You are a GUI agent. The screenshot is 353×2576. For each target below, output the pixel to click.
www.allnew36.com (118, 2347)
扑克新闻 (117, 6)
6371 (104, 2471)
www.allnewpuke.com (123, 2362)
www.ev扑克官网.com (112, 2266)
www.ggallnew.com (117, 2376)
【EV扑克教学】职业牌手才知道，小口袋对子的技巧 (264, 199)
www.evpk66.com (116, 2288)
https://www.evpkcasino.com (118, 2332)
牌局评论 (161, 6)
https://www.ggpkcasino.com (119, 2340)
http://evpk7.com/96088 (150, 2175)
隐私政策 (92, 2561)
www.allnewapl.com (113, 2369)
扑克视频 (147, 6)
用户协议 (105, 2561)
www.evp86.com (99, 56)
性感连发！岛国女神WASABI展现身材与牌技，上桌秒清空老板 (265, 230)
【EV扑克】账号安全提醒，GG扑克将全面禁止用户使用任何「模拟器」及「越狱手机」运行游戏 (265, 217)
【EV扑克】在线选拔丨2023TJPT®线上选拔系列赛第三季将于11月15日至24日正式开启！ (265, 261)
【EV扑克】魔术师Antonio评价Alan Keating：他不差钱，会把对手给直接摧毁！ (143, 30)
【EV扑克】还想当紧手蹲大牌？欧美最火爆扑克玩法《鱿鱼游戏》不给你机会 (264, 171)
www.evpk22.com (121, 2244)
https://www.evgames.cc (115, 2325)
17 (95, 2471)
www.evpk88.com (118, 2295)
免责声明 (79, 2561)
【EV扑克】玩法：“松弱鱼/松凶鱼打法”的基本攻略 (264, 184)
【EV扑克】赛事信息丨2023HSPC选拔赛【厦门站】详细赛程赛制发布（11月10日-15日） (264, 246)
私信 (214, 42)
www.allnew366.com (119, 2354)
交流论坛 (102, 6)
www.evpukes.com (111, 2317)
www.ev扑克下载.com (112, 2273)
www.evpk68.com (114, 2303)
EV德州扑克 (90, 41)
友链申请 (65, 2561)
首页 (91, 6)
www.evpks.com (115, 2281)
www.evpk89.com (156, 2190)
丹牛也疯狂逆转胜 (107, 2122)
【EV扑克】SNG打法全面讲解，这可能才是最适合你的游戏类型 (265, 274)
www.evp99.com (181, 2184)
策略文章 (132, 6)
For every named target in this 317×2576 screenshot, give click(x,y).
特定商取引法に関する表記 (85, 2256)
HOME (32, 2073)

* * *

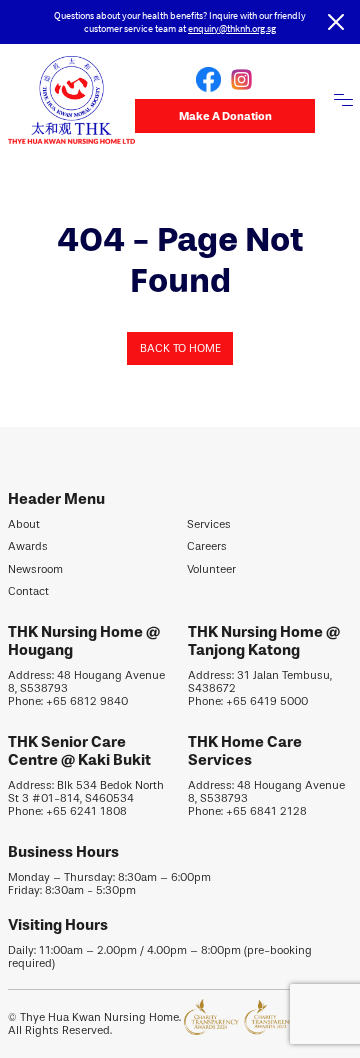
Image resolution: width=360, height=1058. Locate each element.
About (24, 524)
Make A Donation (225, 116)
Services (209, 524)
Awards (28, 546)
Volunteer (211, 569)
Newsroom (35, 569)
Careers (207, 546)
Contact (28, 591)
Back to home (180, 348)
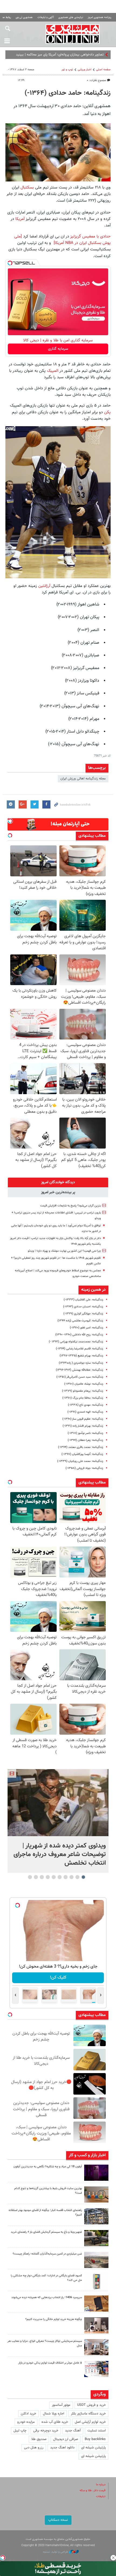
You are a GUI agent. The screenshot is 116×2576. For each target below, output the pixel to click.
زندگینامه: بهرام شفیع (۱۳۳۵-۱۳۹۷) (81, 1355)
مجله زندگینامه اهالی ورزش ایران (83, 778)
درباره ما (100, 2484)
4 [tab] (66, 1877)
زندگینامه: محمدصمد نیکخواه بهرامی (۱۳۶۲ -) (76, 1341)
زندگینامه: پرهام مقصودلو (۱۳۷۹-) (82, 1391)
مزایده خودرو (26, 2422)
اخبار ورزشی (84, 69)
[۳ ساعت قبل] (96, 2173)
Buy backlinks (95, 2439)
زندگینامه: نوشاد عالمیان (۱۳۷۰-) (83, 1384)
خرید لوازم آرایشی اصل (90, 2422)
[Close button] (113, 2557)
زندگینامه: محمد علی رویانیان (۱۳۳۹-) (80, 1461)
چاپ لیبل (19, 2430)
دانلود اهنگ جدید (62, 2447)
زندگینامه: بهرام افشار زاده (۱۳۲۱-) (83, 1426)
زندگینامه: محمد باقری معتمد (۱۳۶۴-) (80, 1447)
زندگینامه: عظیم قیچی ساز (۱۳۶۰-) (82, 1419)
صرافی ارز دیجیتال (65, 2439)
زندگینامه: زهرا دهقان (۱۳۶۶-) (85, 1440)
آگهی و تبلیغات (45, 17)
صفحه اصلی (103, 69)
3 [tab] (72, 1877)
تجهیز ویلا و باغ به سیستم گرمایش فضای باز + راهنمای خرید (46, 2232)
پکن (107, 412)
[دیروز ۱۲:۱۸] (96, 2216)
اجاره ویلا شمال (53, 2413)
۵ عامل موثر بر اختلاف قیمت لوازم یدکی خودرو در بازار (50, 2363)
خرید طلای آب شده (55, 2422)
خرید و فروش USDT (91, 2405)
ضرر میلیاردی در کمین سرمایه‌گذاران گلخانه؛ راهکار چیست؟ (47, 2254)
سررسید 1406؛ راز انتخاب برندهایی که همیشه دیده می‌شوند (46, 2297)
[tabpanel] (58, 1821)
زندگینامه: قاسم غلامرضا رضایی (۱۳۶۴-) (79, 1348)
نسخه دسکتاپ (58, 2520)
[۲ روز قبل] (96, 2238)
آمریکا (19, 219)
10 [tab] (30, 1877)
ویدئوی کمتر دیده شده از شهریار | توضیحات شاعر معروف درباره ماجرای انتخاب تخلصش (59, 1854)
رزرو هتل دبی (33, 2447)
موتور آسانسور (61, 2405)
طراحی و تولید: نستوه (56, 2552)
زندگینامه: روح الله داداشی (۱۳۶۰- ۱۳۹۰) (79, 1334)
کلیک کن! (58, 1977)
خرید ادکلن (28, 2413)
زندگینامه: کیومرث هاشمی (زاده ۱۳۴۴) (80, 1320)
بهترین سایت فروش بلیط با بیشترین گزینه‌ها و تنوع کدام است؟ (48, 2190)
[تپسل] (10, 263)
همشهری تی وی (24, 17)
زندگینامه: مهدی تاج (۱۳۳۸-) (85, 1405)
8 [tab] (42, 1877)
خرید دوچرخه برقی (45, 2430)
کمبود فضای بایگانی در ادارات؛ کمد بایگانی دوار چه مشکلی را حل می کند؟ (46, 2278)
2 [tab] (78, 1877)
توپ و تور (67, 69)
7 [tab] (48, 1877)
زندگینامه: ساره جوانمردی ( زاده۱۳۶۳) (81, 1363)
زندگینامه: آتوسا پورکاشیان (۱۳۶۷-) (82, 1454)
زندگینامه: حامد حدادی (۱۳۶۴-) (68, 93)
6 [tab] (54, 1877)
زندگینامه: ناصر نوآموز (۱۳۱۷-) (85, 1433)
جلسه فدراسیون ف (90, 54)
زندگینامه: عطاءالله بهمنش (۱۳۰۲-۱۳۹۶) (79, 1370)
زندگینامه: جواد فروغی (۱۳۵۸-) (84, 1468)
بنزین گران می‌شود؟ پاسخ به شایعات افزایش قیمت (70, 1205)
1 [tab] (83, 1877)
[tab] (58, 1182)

> WORK REQUIRED
The entries above hold a line with "زندگینامه: عظیم قیچی ساز (۱۳۶۰-) (82, 1419)" and a later line with "خرید طلای آب شده (55, 2422)". Write out exactly those lines and all lines between, nothing more.

> WRITTEN RESPONSE
زندگینامه: عظیم قیچی ساز (۱۳۶۰-) (82, 1419)
صرافی ارز دیجیتال (65, 2439)
زندگینامه: زهرا دهقان (۱۳۶۶-) (85, 1440)
آگهی و تبلیغات (45, 17)
صفحه اصلی (103, 69)
3 [tab] (72, 1877)
تجهیز ویلا و باغ به سیستم گرمایش فضای باز + راهنمای خرید (46, 2232)
پکن (107, 412)
[دیروز ۱۲:۱۸] (96, 2216)
اجاره ویلا شمال (53, 2413)
۵ عامل موثر بر اختلاف قیمت لوازم یدکی خودرو در بازار (50, 2363)
خرید طلای آب شده (55, 2422)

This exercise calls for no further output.